◆ DIRECTIONS ◆
In the records that follow, find the line containing "Click the Help" and the line containing "489x302 pixels.", then transcribe both and every line between them exactly, omitting pictures.

..............................

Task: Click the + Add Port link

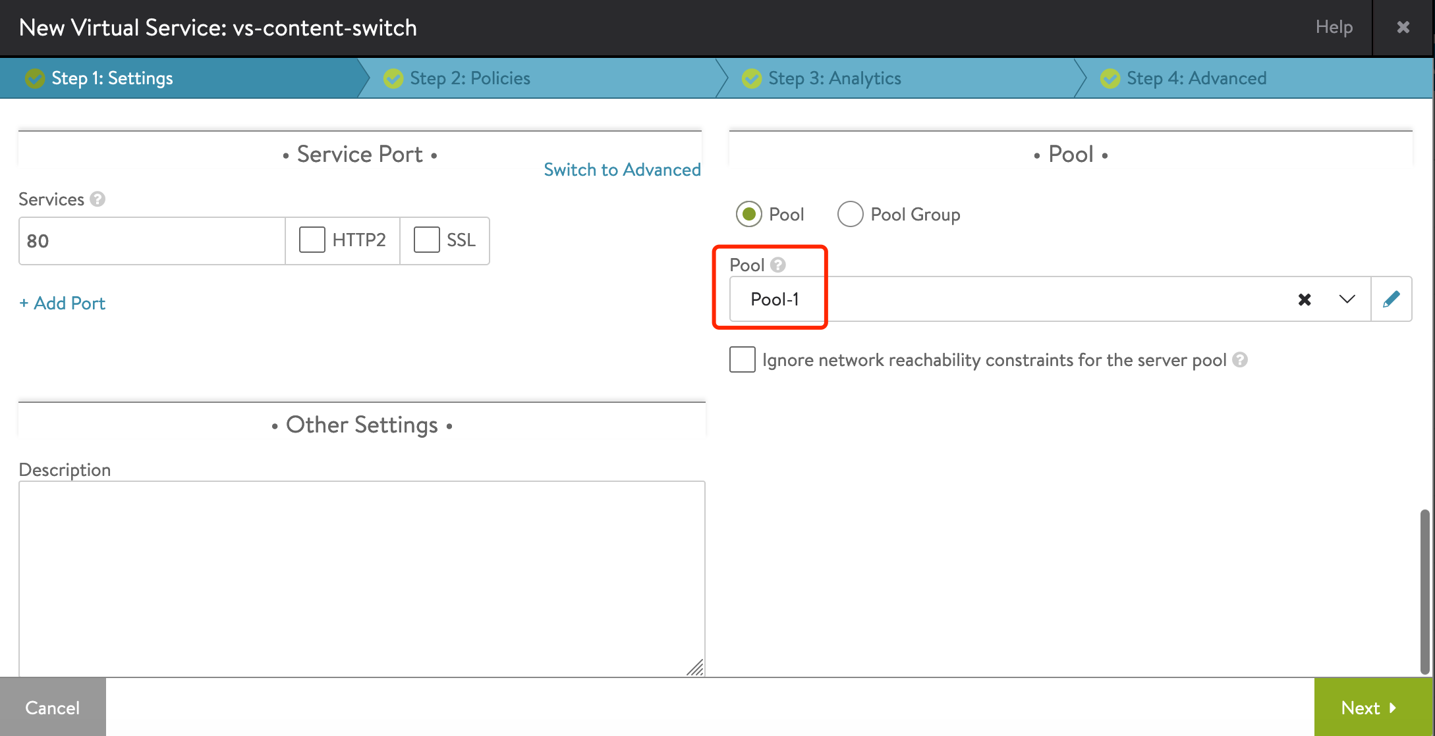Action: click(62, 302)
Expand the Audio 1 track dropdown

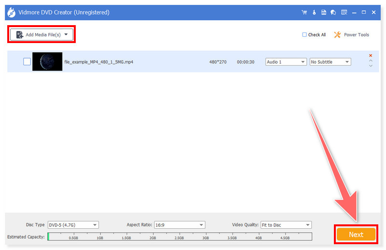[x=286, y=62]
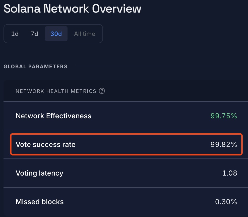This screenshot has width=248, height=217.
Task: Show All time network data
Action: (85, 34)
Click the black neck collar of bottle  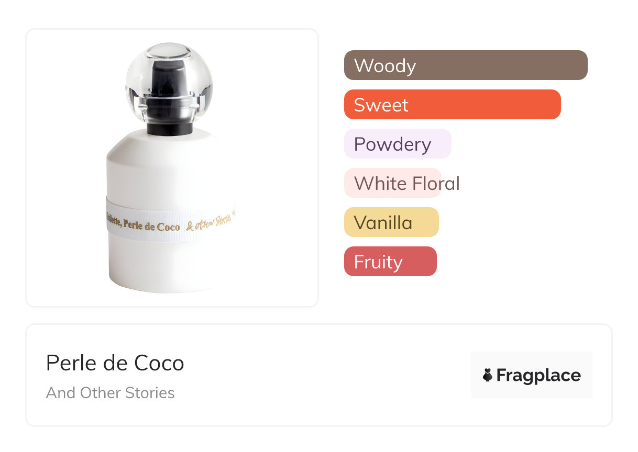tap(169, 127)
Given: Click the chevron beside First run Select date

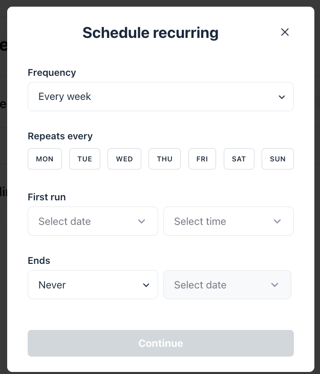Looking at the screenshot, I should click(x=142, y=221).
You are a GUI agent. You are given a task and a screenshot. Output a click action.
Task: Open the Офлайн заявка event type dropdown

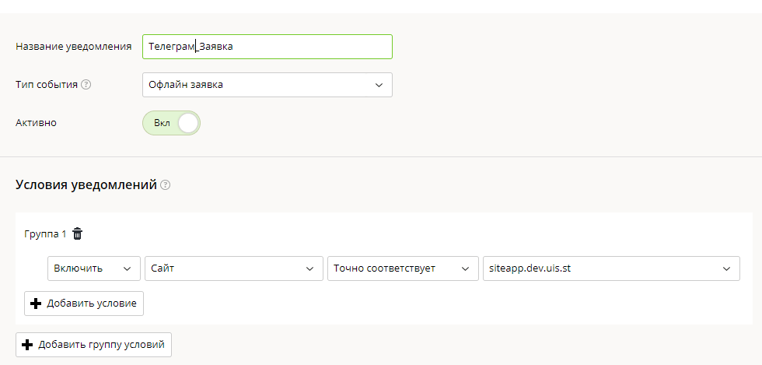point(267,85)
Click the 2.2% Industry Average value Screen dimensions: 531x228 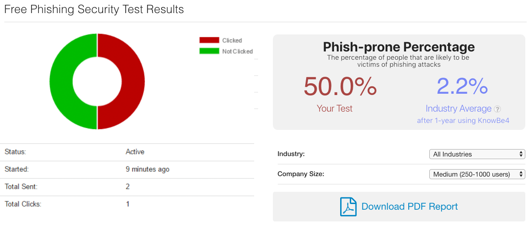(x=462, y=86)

..............................

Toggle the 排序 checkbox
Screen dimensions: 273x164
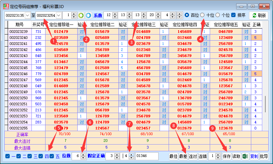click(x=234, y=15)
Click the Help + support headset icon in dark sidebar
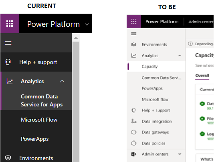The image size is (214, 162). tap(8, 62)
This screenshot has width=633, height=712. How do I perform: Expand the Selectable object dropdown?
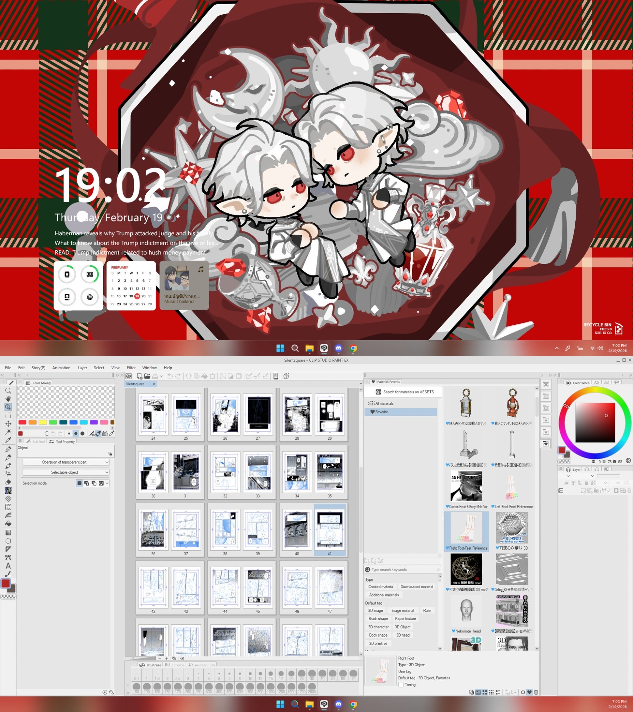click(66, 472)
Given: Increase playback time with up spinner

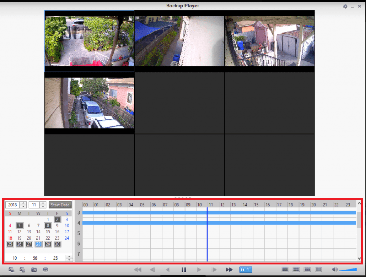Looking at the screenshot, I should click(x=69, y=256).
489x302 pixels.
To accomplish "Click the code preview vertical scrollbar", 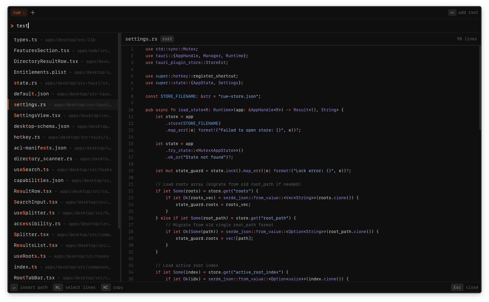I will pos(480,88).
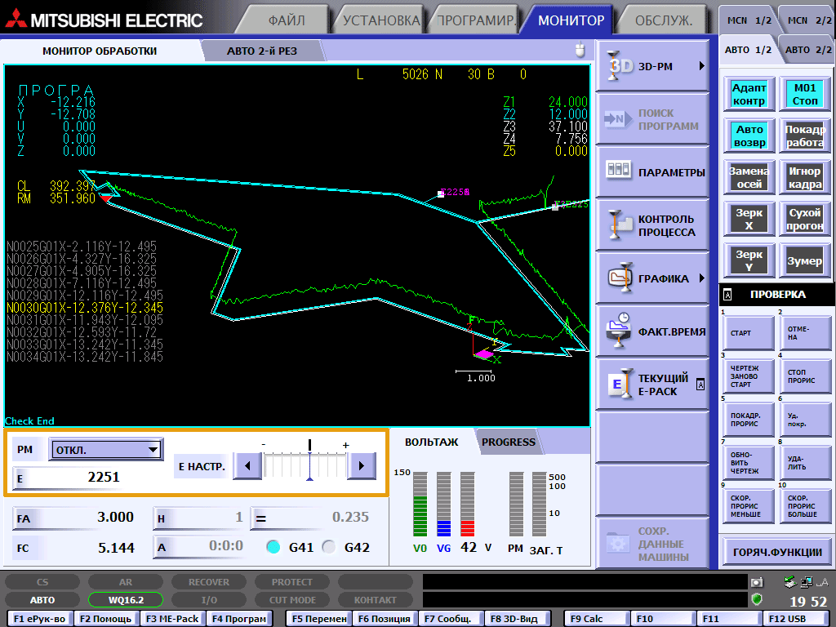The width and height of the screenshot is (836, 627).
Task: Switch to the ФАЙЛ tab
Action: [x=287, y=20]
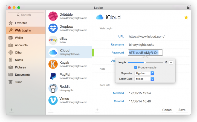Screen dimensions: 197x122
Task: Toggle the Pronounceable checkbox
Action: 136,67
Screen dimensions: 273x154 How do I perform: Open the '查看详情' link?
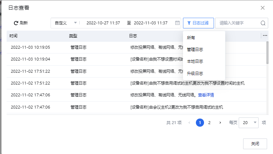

..............................

◆ WRITTEN SOLUTION ◆
Click the Help + support headset icon in dark sidebar
The image size is (214, 162). tap(8, 62)
This screenshot has width=633, height=712. How do I perform: Expand the Selectable object dropdown?
click(66, 472)
Given: Increase playback time with up spinner

Looking at the screenshot, I should click(x=69, y=256).
489x302 pixels.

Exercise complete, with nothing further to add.